そして私にあてがわれた王妃の部屋は、大変名誉なお部屋なのである。
というのも、歴代の王妃の中で、輿入れ直後からこの部屋に入る事を許された王妃はほんの一握りなのである。
この部屋は国王の居室と扉を隔てて行き来が出来る構造になっている。故に、王の最大のプライベート空間に自由に出入りができる上、寝首を斯く事も可能なのである。
ここに住まう事を許されたという事は
私が陛下にとって大切な存在であり、信頼が厚い妃である証なのだ
感激のあまり涙目で見上げる私に陛下は少し困ったように笑いながら「アルマは私の無二の妻だからね」と言ってくださったのだ。
もう死んでもいい!
しかし死んでもいられない。部屋に入るなり、私は先日顔合わせを済ませていた、王妃付きの侍女達につかまり、王妃の私室のバスルームに連行されるとすぐに服をひん剥かれて全身のお手入れがスタートした。

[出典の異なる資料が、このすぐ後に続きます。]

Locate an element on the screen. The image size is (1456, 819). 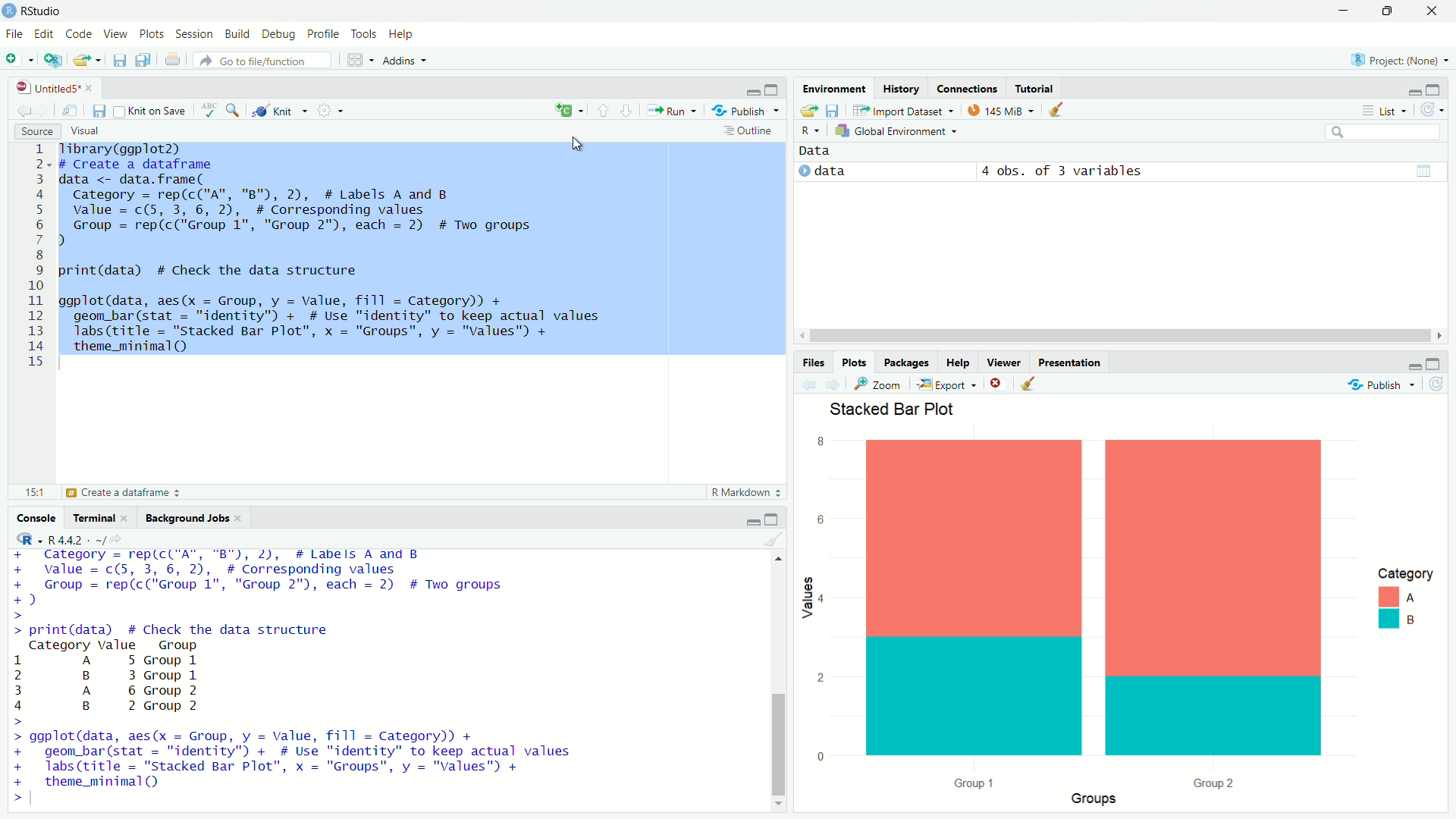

そう、本日残っている私の最後の仕事のために、いまからピカピカに磨き上げられていく。
長年恋焦がれた美しい陛下との閨のために。
あぁ、どうしよう
考えるだけで鼻血が出そう
香油を身体に塗り込まれながら、私は恍惚とその時に想いを馳せた。
あのお美しい殿下と、あんな事やこんな事を、、、
普段から甘やかな殿下は、どんな熱いお言葉をかけてくださるのだろうか
今夜はきっと忘れられない夜になる。
そんな予感しかしない。
胸の高鳴りとともに、私が寝室に1人残される頃には、夜も更けて随分と良い時間になっていた。
いけない、緊張してきたわ。
ガチャリと、寝室の扉が開いて、陛下が姿を現した。
慌てて立ち上がって礼を取った私を見て、陛下は顔を上げるように言う。
言われた通り顔を上げてみて、私はあれと首を傾ける。
殿下が身につけているのは、首から下をすっぽりと隠した長く分厚いローブで
どちらかというと、身体を隠すのが目的であるそれは、色気とか艶かしさとかは皆無
あれ?私の想像していたお姿と随分違うな、、、
そう思いながらも、そんな姿でも素敵とか頭の端でどこか思っていた私の手を取って陛下は優しく微笑んで
「少し話をしよう」
と、寝台に誘った。
陛下と寝台!
すごくいやらしいわ
言われるままに陛下のエスコートで並んで寝台に座ると、胸の高鳴りが一層激しくなる
胸を落ち着かせながら、ゆっくりと陛下を見上げる。
澄んだグリーンの瞳が、切な気に私を見つめていて、
なんでこんなに悲しそうなのかしら?
ズッと鳩尾の辺りが重くなった。
そこでようやく私はこの状況が、あまり浮かれてていいものではないのではないかと不安になった。